2025年6月19日木曜日

A Day of Mesmerica

 I love the Omniversum Museum in The Hague.

Though it’s called a museum, it’s really more of a cinema—but not the kind that shows ordinary films.
There’s a dome-shaped screen, like a planetarium,
and the visuals completely cover your entire field of view.
It feels as if your whole body has been transported into another world.

Last winter, I saw a film there based on Pink Floyd’s famous album Dark Side of the Moon.
I loved it so much, I went again with a friend—and then once more by myself.
Since then, I’ve been a fan of this dome-shaped cinema.

This Sunday, I went to see "Mesmerica".


It’s an immersive audiovisual experience created by American visual artist and musician, James Hood.

As healing music plays, overwhelming digital imagery unfolds before your eyes.
Even after it ended, my vision was still spinning,
yet my mind felt strangely alert,
and the speed of the visuals still lingered in my body,
leaving me with the sensation of having been in another realm for a while.
I was honestly sad that it was over.
I felt like I could’ve watched it forever.

Maybe people who are at risk of drug addiction should just move to The Hague.
It’s easier on the body and the wallet,
and I imagine it offers more or less the same kind of high.
I wonder which costs more—drugs or a ticket to Omniversum.
Mesmerica is fairly expensive—it was about 27 euros.

I checked the website to see if I could watch it again,
but unfortunately, it was sold out.
Which makes sense.
If there’s another chance, I’ll definitely go again.
If I didn’t have to worry about commuting distance or the shockingly high price,
I’d probably live near the Omniversum and go every weekend.

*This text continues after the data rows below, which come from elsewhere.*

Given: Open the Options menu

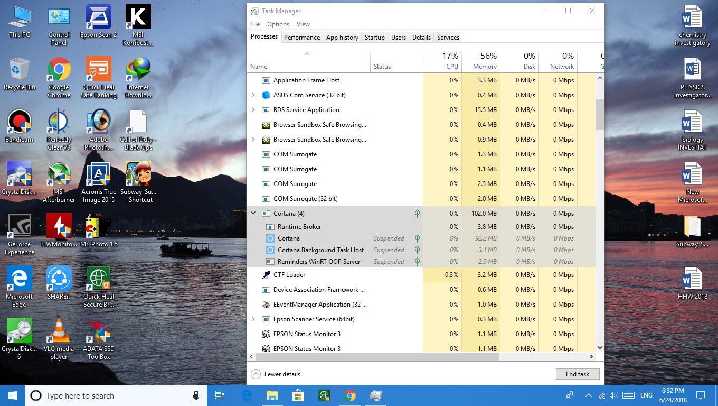Looking at the screenshot, I should click(278, 24).
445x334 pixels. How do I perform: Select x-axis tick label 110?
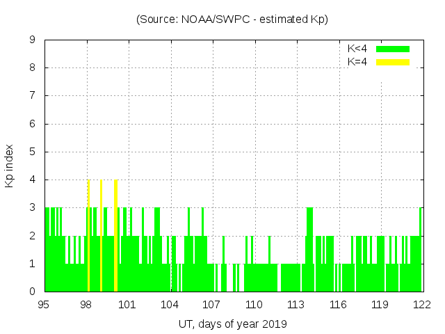point(254,304)
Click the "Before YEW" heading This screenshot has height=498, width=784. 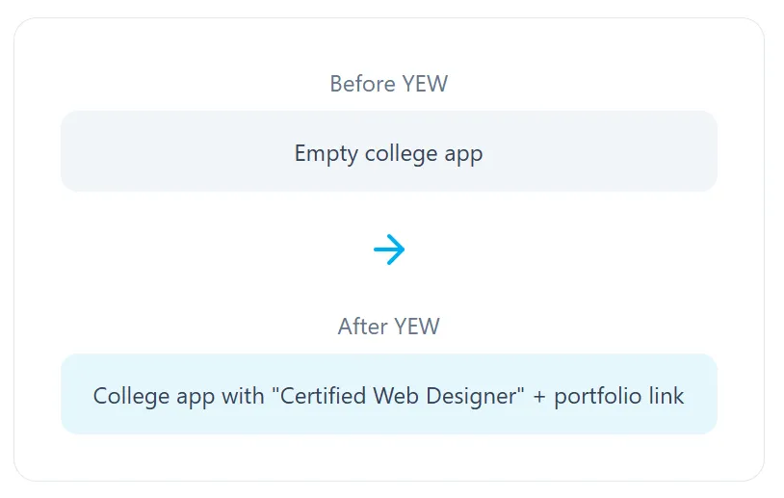pyautogui.click(x=388, y=84)
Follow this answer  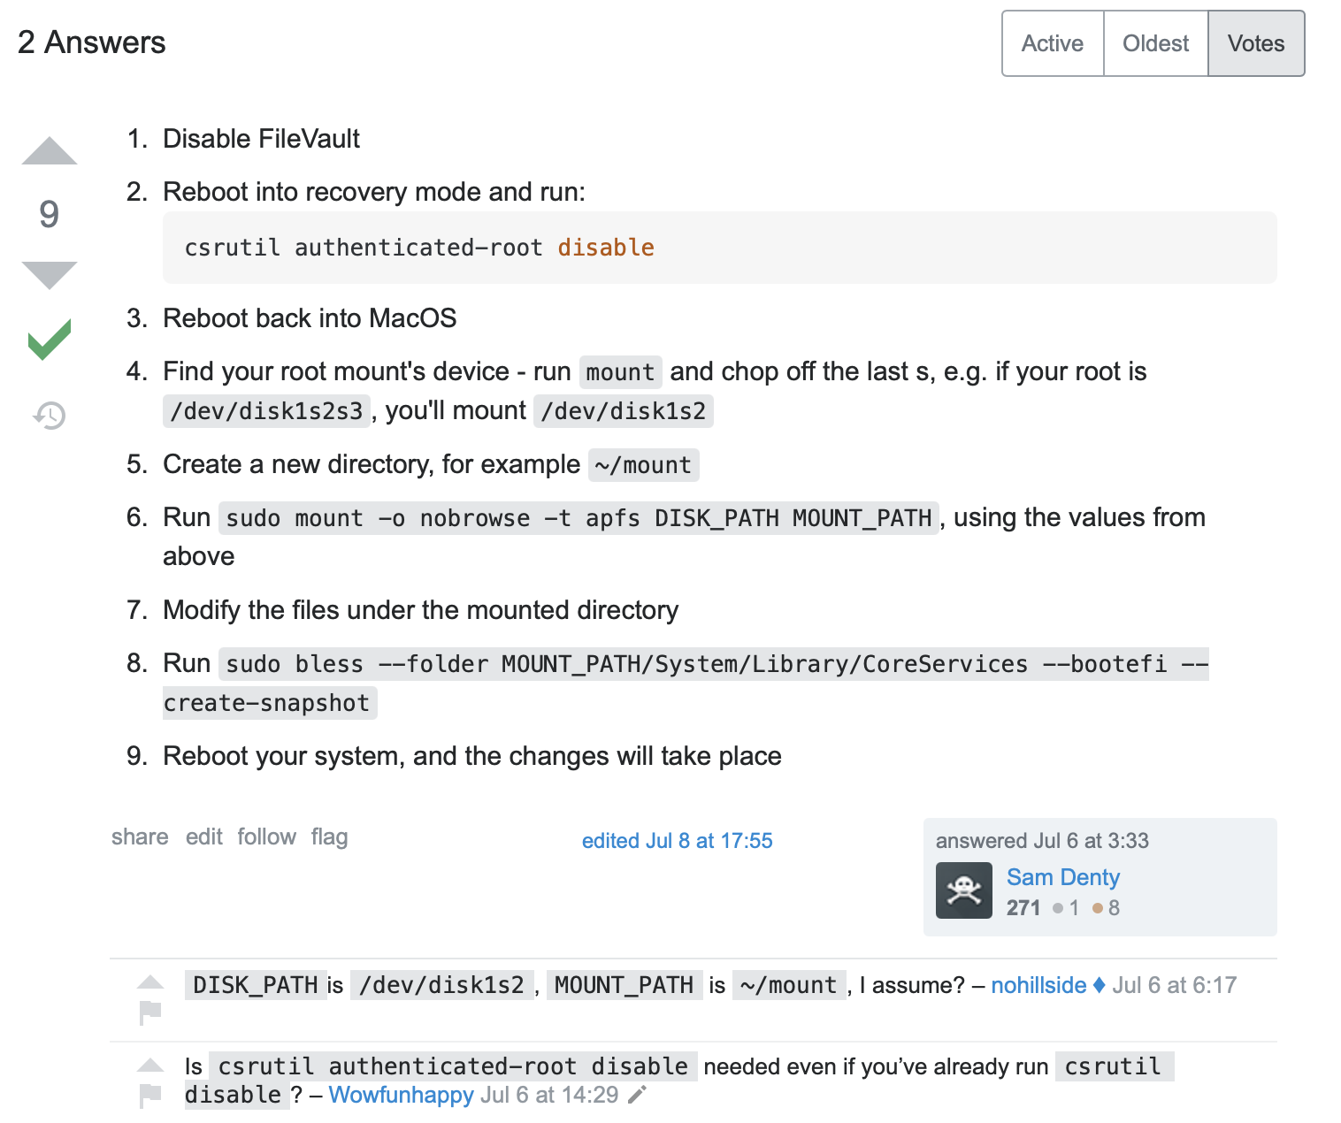(266, 837)
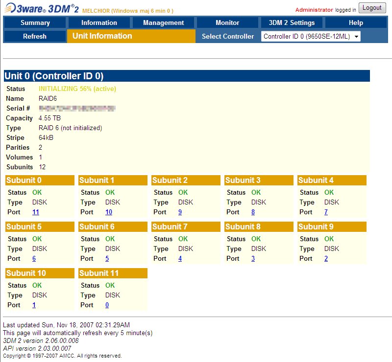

On the way back, I left Omniversum and followed a couple of people down a back street.
It was around 6:30 p.m., but still bright like daytime.
I sat on a bench for a while, and soon the people were gone,
and it was quiet.

Even on a summer day, the evening sunlight isn’t too harsh,
so I enjoyed the lingering sensation of Mesmerica in my body,
and read a book for a while.
I was reading "the Assassin Izo" by Ryotaro Shiba.
The vivid mandala-like experience of Mesmerica merged with Shiba’s calm, incisive prose,
and that contrast made my head spin in a whole new way.

Back in the city, the streets were filled with people dressed in red.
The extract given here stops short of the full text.